— WHAT IS BEING ASKED —
Collect every line of the items below that contains the string "icon", and copy each one out. Treat uppercase and lowercase as distinct.

[Records from a dataset]
----

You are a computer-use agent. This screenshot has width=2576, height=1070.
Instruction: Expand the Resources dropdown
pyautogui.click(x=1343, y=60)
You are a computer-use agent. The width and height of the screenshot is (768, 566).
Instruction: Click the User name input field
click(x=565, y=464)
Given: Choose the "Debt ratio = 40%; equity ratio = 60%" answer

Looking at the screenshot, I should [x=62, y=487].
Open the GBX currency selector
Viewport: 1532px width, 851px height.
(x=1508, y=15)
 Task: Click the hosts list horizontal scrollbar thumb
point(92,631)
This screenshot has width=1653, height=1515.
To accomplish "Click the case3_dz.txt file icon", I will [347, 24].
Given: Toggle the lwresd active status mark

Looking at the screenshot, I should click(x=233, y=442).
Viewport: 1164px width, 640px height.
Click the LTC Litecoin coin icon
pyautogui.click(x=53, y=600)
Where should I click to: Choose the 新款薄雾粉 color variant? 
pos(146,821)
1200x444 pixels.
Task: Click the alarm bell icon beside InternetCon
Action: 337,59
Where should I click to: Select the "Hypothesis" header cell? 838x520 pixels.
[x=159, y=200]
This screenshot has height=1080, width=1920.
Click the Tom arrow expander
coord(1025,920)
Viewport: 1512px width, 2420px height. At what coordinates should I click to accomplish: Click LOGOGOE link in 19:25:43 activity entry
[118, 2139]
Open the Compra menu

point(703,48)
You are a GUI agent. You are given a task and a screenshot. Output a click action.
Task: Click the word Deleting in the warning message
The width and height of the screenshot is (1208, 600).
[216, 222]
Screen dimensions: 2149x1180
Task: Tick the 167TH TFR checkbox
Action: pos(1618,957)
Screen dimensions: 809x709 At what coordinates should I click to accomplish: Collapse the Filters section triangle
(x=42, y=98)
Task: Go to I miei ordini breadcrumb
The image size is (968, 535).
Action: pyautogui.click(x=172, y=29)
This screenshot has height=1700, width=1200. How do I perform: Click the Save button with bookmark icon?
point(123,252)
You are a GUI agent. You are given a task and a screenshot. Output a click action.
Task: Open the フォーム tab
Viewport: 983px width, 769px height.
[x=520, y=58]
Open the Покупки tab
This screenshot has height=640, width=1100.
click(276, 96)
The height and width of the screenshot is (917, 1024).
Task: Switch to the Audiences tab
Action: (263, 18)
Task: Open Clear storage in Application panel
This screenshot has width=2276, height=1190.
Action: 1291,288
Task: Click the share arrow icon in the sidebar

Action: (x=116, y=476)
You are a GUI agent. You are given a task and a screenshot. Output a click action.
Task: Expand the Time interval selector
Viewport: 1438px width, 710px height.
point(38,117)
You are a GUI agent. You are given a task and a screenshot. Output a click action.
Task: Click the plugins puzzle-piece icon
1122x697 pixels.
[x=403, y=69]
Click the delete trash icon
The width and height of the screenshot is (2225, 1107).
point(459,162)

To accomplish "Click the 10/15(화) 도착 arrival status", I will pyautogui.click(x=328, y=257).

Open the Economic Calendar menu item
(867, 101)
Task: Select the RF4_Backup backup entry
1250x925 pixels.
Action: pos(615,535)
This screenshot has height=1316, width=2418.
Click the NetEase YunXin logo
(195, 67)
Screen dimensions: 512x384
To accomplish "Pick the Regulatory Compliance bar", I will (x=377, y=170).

----

— ANSWER TO THIS TASK —
To accomplish "Click the case3_dz.txt file icon", I will [347, 24].
Click the LTC Litecoin coin icon
Task: Click the alarm bell icon beside InternetCon
This screenshot has height=1700, width=1200. How do I perform: Click the Save button with bookmark icon?
Task: Click the share arrow icon in the sidebar
Task: Click the plugins puzzle-piece icon
Click the delete trash icon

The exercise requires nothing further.